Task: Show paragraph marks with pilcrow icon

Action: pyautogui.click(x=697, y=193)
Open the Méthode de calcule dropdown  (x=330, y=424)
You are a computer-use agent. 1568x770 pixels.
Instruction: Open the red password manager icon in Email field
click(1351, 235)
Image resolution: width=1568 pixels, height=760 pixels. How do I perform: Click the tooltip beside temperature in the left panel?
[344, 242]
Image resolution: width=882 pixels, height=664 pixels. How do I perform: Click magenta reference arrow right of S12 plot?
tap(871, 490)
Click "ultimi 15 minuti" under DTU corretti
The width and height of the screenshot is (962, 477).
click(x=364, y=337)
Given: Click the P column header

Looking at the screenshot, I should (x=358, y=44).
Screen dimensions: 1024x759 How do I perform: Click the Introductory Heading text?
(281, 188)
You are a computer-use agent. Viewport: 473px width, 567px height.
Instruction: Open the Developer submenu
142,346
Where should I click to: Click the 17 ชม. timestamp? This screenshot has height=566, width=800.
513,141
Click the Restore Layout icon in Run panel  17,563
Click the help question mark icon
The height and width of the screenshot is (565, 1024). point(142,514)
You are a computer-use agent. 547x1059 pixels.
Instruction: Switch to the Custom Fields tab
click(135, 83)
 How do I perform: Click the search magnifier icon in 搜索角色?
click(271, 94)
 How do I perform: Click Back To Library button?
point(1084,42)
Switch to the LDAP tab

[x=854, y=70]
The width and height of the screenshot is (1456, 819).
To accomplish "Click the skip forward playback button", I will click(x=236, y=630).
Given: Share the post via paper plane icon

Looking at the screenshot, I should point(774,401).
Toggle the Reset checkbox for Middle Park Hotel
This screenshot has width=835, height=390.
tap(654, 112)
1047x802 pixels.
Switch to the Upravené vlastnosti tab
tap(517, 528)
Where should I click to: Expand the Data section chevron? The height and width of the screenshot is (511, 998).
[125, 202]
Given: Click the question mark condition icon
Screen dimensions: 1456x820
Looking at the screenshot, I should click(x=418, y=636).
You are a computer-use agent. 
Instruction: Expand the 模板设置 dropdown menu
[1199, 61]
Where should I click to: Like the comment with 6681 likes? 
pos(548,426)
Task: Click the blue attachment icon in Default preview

_Exercise objective:_ Copy out the part of the listing that opens with the line containing "Click the Restore" and closes with the line containing "will click(x=236, y=630).", keeping every line unchanged.

_Solution to this task:_
Click the Restore Layout icon in Run panel  17,563
Click the help question mark icon
The height and width of the screenshot is (565, 1024). point(142,514)
You are a computer-use agent. 547x1059 pixels.
Instruction: Switch to the Custom Fields tab
click(135, 83)
 How do I perform: Click the search magnifier icon in 搜索角色?
click(271, 94)
 How do I perform: Click Back To Library button?
point(1084,42)
Switch to the LDAP tab

[x=854, y=70]
The width and height of the screenshot is (1456, 819).
To accomplish "Click the skip forward playback button", I will click(x=236, y=630).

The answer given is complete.